Plant chief Takeshi Takahashi told journalists given a tour of the plant today that workers have cleaned up much of the debris in their work areas, but that the priorities are keeping the plant stable and working toward shutting it down -- a process that operator Tokyo Electric Power Co estimates will take 40 years.
"It's a long road, but we will tackle the decommissioning process by paying special attention to safety," he said.
The plant's operator, Tokyo Electric Power Co, showed off a massive steel structure designed to help workers extract more than 1,500 fuel rods from a damaged reactor building -- Unit 4 -- at the center of international concerns.

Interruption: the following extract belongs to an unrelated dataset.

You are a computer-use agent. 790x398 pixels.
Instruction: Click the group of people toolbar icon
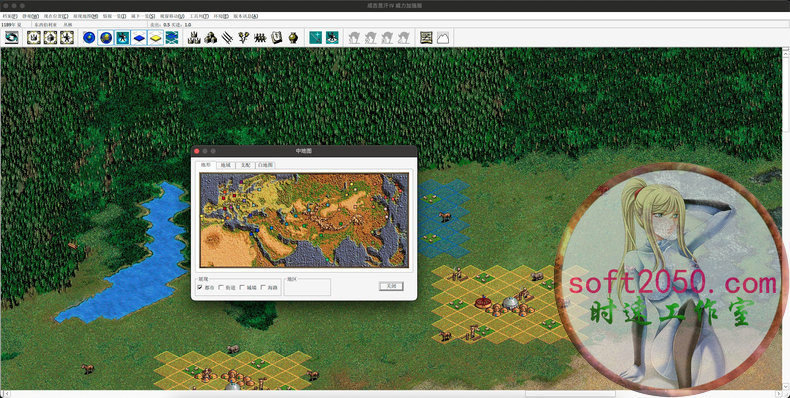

The potentially risky procedure, expected to begin in November and take about a year, would be the first major step in the decommissioning of the Fukushima Dai-ichi plant, where three reactors melted down after the March 11, 2011, earthquake and tsunami, spewing radiation into the surrounding soil and water and forcing about 160,000 people to evacuate.
Concerns have focused on the fuel rods in the cooling pool of Unit 4 because the pool sits atop the damaged building and remains vulnerable to earthquakes. Currently, a jury-rigged system of pipes and hoses sprays water into the fuel pool to keep it cool, as well as into the reactor cores and fuel pools of nearby Units 1, 2 and 3.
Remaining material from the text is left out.